Cable, as a distribution technology, has done a tremendous job in developing the cable and satellite market in India. However, in absence of appropriate regulations, and the lack of investment into new technology, cable, as a distribution platform, is not able to keep pace with either the expectations of the customers or the developments in the industry.
These networks continue to distribute channels in analog format and, thus, are not able to distribute more than seventy-odd channels. On the other hand, there are already more than 150 channels over the sky. Also, since the services on cable networks could not be tiered, there has been no incentive or business model for broadcasters to launch any premium/value added services.
Direct-to-home service plugs in that requirement smartly. As the footprint of the satellite covers the entire country, the large number of 40 million households who have TV but are not connected to cable could now access the services. The large number of customers acquired by Indias first DTH service in a short span of time is an indication of the opening of this large market in India.

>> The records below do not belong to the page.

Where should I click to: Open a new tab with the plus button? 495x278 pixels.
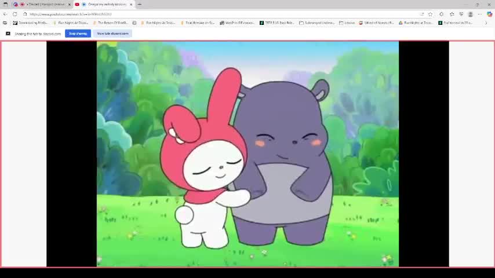[139, 4]
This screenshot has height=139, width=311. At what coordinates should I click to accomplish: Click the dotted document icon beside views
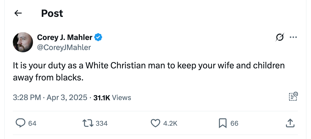[x=293, y=97]
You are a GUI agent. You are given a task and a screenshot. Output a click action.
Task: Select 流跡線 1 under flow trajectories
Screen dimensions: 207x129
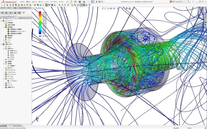[x=13, y=66]
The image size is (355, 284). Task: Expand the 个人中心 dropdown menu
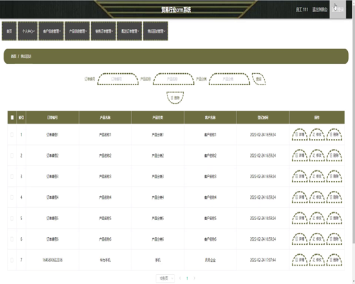coord(28,31)
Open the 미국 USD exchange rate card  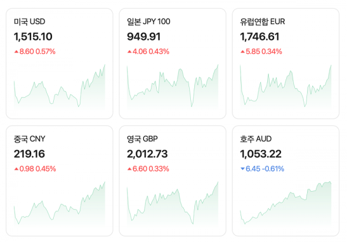[x=59, y=63]
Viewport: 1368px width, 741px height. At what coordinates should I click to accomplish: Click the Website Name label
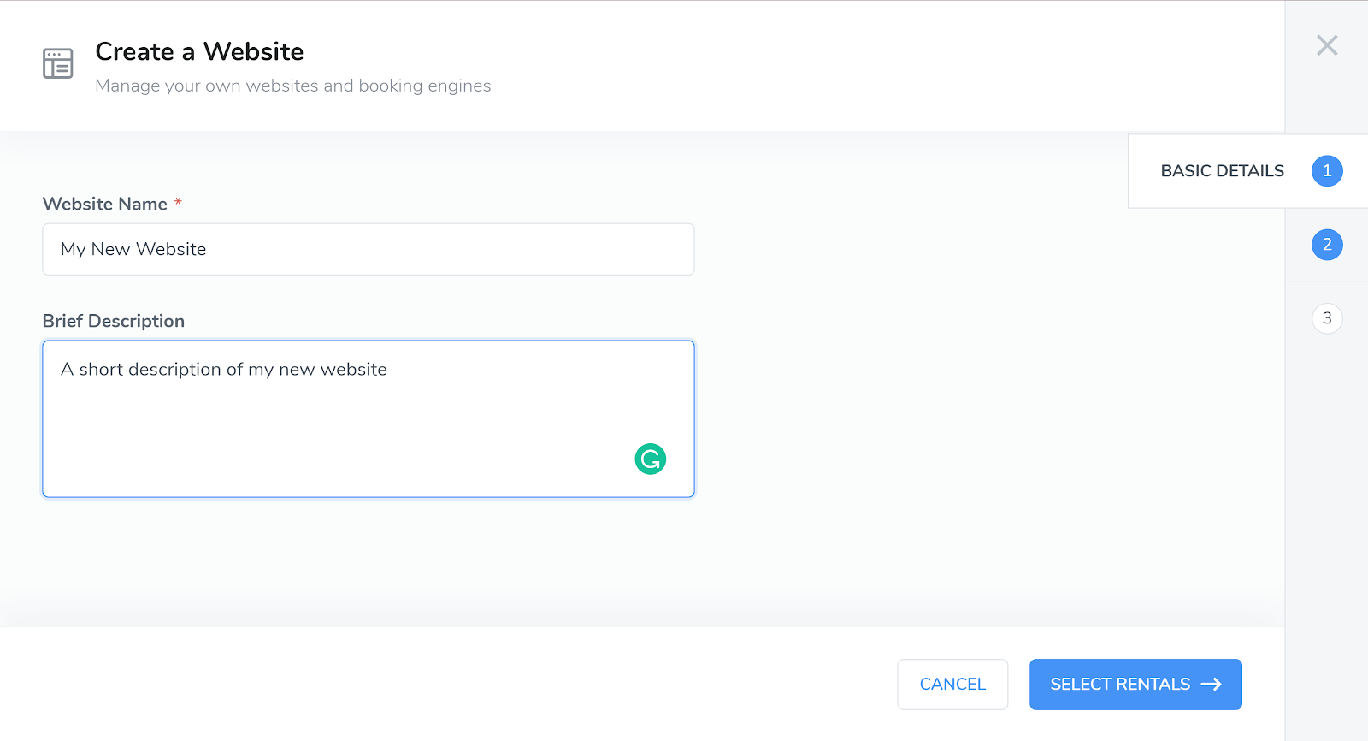(x=105, y=204)
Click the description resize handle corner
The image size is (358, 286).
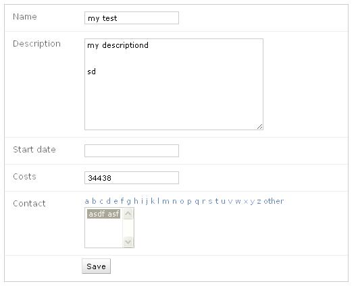[260, 127]
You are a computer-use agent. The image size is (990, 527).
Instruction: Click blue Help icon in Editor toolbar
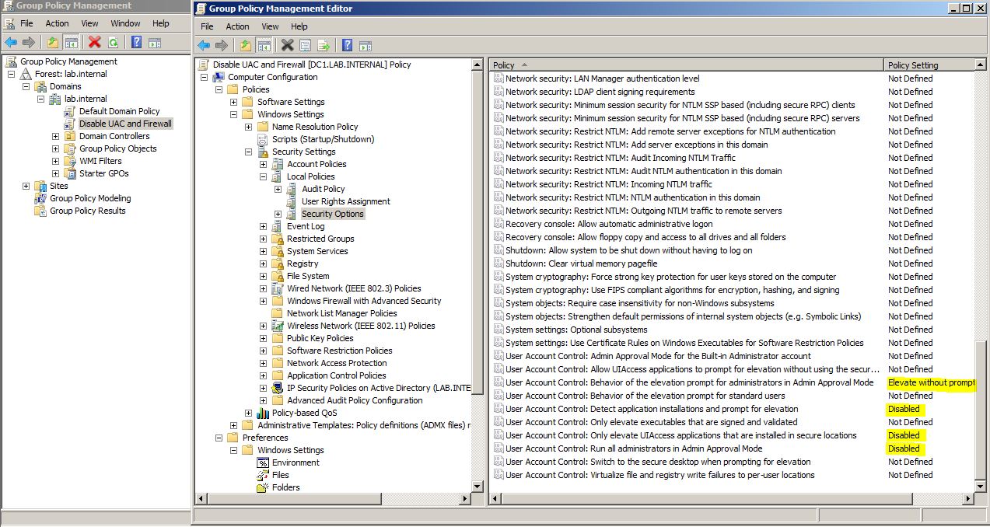(x=347, y=46)
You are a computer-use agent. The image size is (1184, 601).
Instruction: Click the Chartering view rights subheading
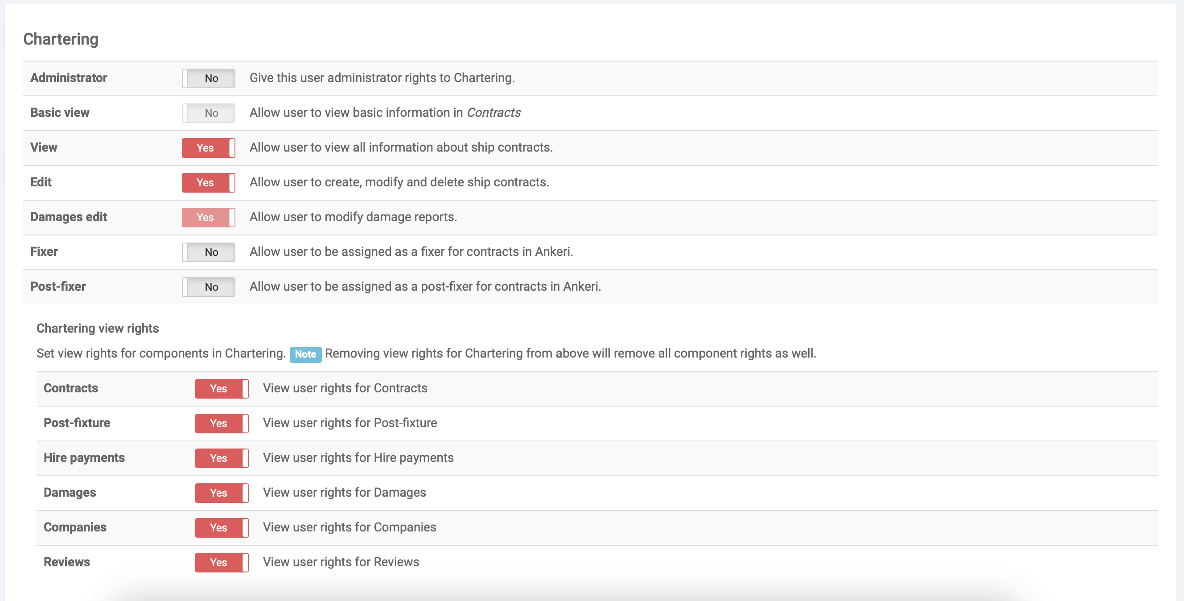[x=97, y=328]
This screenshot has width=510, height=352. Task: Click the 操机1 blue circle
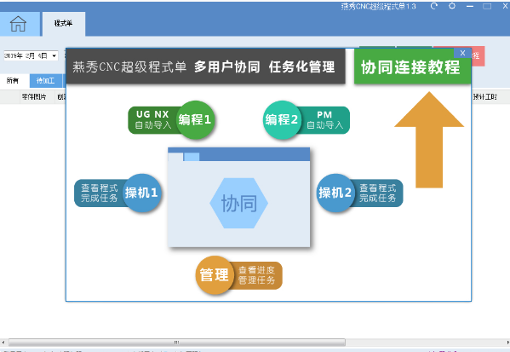click(142, 193)
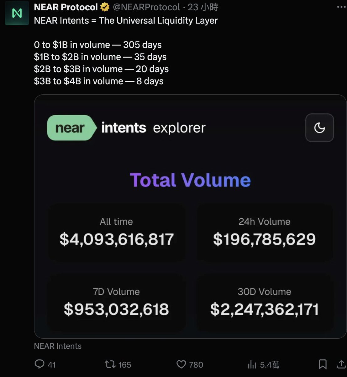Toggle dark mode with the moon button

point(319,128)
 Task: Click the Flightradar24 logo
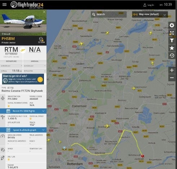[x=27, y=5]
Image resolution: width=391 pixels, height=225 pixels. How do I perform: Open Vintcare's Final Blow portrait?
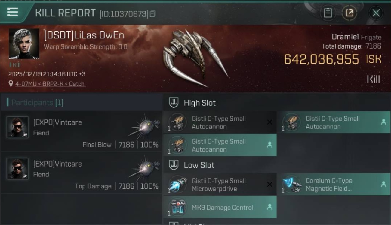tap(17, 127)
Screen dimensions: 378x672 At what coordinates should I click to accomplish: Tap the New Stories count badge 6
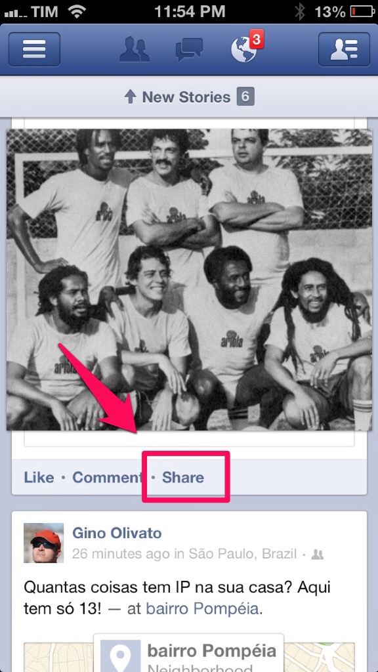(245, 96)
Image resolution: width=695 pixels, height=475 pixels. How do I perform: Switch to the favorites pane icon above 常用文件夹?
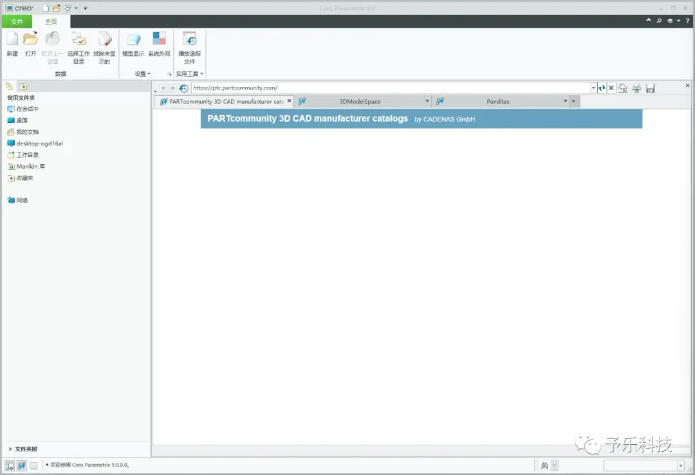click(x=24, y=86)
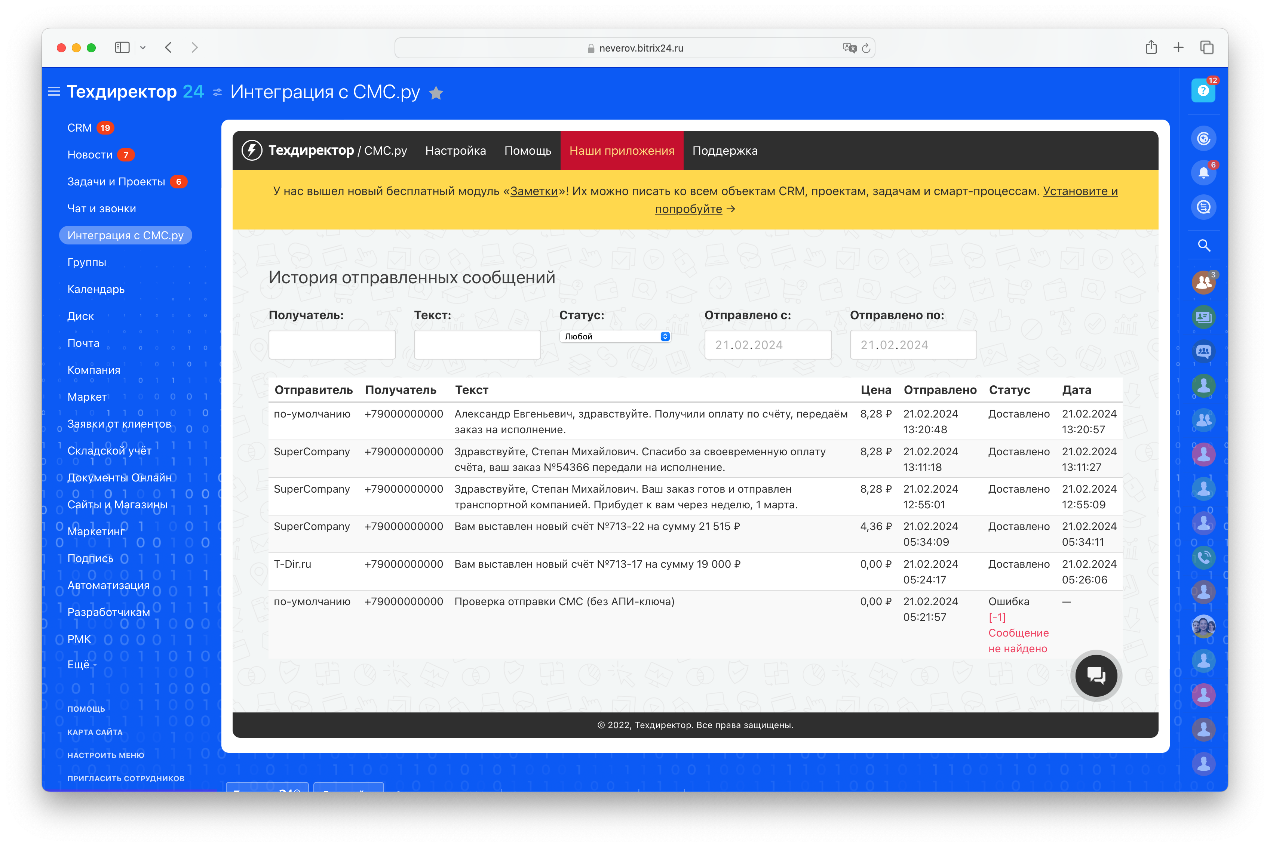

While there are no restrictions in terms of channels being carried on DTH platform, what makes it really interesting is that one could tier the services to cater to different segments in the market.
Thus, for the first time in the country, a customer now has the power to choose what he wants to see and pay accordingly. This also opens up the market for the broadcasters who wish to launch niche channels or launch value-added services such as video on demand, interactive television, etc.
Thirteen years back, the launch of Zeke TV revolutionalised the media industry in India and one has seen tremendous addition of value in all the elements of the value chain.
The introduction of Dish TV in the country is the precursor to another wave, which is set to revolutionalise the entertainment sector in India.
Will that mean the end of cable To be honest not really. The growth of DTH would ensure that cable networks do invest into the business to upgrade their services and try to match with the standard set by DTH.
Also, the low-entry cost for cable would ensure that large number of price sensitive customers do remain with the cable. DTH would grow exponentially both in rural as well as amongst quality conscious customers.
However, what is significant is the fact that next time a customer finds that his favourite channel is missing from the line up or that the channel line up has been changed without any reason or that he is not getting some of the channels he wanted to see, he would not have to resign to his fate, he would know where to contact to get alternate services. And that thought itself would bring smile back on his face.